Я наверно не один летал – тогда все бредили космосом. Это была национальная идея. И Гагарин тогда был богом. В бога – не космонавта, хотя бог тоже живет в космосе, - верили одни старухи, да и то крестились украдкой. А для нас, детей, боги были только на иконах и сурово смотрели на нас, и никогда не улыбались.
Гагарин улыбался своей потрясающей, лучезарной улыбкой. Это было смеющееся солнце. Это была улыбка моей родины.

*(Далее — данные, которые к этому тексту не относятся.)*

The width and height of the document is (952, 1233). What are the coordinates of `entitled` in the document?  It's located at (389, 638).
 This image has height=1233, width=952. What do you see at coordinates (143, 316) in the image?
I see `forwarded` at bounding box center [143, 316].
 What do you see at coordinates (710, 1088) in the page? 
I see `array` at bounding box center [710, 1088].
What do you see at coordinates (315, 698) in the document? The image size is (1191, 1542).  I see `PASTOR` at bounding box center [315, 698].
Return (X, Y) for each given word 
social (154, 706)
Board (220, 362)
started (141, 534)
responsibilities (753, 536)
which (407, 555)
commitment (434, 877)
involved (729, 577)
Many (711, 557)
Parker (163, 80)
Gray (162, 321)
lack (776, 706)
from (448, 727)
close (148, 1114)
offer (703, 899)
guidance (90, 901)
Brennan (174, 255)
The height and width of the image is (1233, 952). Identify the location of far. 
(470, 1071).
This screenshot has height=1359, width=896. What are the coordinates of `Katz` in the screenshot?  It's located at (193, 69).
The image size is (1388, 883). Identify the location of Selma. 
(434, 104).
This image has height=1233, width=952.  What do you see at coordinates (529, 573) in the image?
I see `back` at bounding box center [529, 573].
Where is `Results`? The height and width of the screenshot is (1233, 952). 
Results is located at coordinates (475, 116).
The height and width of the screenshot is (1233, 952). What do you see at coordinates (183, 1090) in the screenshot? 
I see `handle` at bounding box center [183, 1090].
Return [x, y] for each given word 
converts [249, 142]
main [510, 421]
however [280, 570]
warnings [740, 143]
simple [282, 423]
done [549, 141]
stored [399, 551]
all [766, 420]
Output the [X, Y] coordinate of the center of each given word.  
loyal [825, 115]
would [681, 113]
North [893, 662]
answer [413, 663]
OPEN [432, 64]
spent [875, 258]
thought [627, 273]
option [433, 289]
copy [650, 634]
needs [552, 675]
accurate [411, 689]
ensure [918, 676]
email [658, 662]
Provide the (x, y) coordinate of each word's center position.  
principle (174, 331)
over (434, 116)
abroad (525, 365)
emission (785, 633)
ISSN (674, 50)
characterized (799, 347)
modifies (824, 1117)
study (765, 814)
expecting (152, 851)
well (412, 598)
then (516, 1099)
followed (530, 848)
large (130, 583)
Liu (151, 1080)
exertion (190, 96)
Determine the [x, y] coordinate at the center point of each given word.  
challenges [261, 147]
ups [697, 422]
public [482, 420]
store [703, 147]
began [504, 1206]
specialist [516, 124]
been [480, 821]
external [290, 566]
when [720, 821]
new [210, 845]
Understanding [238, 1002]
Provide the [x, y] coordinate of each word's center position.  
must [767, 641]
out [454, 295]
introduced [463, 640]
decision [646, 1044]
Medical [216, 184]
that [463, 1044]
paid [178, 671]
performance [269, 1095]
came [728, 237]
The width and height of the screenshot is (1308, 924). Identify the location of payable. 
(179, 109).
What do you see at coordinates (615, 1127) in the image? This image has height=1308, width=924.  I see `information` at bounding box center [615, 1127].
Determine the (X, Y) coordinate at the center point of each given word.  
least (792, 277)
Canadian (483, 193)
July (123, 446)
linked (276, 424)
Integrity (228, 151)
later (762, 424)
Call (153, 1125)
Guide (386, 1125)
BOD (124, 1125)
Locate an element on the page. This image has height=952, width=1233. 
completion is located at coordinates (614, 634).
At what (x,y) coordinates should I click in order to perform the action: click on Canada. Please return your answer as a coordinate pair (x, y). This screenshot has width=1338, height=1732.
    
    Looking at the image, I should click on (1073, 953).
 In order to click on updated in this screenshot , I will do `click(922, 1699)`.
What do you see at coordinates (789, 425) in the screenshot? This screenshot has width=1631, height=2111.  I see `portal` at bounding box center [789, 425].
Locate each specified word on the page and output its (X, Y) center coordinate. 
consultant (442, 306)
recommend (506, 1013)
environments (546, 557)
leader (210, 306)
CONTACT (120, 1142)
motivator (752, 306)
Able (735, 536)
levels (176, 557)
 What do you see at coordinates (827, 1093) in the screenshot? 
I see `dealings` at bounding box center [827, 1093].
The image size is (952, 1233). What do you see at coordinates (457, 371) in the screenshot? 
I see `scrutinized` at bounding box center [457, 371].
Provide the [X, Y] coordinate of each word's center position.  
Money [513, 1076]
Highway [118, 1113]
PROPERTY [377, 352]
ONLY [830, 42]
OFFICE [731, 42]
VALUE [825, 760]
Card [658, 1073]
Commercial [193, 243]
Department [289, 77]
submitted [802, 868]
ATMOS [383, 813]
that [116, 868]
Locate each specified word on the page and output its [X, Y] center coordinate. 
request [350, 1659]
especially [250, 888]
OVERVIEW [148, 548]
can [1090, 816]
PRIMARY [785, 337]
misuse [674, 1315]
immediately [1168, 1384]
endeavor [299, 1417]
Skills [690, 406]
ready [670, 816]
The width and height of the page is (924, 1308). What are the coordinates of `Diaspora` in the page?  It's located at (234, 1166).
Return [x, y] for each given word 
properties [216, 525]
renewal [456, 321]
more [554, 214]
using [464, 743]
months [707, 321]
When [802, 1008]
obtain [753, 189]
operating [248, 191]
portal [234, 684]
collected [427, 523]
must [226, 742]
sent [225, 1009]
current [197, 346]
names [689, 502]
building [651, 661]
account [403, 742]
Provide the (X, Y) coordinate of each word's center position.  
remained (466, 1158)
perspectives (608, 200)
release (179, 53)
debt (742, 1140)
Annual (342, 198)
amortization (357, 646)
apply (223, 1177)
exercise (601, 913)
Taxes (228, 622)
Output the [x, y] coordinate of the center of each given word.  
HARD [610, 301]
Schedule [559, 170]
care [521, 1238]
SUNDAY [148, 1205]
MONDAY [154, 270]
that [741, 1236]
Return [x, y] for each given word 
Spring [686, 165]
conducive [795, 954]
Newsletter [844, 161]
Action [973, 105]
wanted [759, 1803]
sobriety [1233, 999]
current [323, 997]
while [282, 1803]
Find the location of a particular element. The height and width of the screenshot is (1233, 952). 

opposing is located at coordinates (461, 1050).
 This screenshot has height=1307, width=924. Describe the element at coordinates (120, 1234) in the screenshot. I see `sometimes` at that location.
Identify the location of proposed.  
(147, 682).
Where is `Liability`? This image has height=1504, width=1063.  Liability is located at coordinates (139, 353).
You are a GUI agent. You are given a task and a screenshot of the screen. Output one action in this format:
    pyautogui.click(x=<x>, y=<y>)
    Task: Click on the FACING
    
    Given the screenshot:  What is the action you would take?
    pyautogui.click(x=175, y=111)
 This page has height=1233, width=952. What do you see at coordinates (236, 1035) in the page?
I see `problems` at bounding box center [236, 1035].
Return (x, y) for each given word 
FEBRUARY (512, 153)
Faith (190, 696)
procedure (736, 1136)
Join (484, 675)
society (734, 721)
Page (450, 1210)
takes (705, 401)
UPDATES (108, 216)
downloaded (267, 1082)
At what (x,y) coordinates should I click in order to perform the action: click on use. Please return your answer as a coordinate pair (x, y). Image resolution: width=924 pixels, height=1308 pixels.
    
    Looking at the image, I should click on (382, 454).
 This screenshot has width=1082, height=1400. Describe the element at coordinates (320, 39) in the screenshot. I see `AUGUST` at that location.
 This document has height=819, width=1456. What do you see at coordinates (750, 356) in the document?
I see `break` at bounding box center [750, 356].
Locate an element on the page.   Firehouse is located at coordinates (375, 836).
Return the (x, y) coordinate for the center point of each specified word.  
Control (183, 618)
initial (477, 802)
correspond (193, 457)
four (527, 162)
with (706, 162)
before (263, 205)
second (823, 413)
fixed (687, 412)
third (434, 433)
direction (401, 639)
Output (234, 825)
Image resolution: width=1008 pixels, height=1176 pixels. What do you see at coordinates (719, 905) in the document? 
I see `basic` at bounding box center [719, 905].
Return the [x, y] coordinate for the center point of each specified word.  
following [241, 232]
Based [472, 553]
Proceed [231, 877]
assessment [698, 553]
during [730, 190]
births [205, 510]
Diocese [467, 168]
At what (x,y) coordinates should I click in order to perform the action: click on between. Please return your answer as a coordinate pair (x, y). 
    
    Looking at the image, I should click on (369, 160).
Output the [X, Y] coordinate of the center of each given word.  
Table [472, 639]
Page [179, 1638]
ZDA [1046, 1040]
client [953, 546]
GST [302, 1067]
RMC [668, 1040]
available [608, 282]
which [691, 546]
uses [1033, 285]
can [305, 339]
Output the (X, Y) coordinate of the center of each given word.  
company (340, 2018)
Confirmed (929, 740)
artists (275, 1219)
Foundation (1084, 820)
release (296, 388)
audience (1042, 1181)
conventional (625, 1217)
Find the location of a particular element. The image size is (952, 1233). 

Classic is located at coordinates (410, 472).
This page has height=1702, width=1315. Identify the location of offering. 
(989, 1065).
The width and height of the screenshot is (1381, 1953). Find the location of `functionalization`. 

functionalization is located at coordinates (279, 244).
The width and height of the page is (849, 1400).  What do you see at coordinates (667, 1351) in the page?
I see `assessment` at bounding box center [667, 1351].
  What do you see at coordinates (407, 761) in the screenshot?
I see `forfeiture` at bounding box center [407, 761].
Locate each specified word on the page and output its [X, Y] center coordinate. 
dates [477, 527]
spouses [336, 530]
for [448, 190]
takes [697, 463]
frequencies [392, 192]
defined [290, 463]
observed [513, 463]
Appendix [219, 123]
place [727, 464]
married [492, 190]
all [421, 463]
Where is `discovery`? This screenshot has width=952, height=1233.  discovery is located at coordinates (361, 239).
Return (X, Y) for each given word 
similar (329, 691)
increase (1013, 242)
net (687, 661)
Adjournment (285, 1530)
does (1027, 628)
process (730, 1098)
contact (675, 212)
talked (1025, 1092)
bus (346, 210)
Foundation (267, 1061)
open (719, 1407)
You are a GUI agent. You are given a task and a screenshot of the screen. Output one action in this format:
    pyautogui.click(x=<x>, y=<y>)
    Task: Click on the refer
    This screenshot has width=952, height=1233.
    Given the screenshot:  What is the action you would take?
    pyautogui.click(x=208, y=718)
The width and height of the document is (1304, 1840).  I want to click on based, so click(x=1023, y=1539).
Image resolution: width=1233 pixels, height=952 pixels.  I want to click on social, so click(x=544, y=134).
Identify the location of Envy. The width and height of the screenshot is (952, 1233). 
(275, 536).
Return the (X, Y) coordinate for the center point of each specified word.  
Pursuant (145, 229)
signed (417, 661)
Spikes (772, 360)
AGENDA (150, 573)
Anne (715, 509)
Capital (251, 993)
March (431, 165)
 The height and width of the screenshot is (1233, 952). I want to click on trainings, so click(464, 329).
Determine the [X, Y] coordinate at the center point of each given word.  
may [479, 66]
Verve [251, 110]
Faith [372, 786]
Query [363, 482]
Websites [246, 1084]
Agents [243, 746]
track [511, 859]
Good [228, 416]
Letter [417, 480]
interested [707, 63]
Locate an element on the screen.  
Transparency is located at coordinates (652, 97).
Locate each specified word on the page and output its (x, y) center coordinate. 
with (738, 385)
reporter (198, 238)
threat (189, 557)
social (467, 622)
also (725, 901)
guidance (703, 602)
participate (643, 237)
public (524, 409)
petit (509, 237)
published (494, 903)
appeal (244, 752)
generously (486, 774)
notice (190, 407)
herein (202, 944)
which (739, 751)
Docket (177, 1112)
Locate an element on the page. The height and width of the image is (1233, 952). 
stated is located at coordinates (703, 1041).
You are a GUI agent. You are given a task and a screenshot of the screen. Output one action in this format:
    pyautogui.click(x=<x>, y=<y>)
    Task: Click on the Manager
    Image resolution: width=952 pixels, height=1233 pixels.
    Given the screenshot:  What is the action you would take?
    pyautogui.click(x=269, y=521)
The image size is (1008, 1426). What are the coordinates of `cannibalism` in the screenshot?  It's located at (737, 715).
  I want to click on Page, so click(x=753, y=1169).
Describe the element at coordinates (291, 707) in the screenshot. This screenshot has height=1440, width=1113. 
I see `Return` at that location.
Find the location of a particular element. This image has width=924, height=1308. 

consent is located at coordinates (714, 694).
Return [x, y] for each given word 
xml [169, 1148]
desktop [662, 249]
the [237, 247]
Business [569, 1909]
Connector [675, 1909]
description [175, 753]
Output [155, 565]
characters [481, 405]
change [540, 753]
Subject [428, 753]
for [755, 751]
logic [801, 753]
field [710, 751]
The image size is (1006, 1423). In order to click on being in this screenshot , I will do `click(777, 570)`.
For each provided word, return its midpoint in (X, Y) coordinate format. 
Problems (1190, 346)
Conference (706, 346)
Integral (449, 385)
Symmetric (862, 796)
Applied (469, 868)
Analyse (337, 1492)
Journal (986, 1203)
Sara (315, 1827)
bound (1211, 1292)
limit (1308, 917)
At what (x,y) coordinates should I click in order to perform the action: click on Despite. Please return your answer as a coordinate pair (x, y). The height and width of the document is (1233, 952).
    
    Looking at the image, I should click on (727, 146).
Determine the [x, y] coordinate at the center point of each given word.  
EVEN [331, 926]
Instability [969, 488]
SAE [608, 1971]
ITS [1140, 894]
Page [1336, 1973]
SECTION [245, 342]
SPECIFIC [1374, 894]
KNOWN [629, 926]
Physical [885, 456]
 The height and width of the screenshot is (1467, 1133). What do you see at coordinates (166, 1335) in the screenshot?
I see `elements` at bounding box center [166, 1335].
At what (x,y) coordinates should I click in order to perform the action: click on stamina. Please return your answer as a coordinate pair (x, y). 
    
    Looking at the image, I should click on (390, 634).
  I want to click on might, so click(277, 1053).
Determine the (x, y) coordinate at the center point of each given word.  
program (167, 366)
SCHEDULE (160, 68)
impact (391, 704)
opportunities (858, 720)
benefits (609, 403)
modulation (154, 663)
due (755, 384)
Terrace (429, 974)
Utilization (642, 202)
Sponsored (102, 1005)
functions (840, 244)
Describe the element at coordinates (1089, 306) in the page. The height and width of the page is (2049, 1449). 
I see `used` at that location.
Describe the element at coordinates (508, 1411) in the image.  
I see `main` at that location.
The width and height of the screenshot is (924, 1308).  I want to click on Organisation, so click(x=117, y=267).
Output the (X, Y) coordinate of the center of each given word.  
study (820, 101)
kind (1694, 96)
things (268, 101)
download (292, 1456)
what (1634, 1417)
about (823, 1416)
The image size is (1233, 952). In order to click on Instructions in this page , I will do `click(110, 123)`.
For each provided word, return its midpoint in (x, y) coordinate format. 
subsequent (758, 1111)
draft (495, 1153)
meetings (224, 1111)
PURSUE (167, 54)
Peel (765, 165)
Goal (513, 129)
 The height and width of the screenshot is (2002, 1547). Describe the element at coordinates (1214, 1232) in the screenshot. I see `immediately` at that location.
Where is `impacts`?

И Гагарин, наверно, был похож на бога – когда бог улыбался.
Как рассказывала мама: когда я был совсем маленький и заболел пневмонией, я лежал как бревнышко, и меня кололи пенициллином – а я лежал без признаков жизни. «Где же вы так Гагарина застудили! - отчитывал доктор родителей.
И мне было бы лестно это слушать – но я ничего не слышал, чуть было не улетел по-настоящему, в космос – дальше, чем Гагарин.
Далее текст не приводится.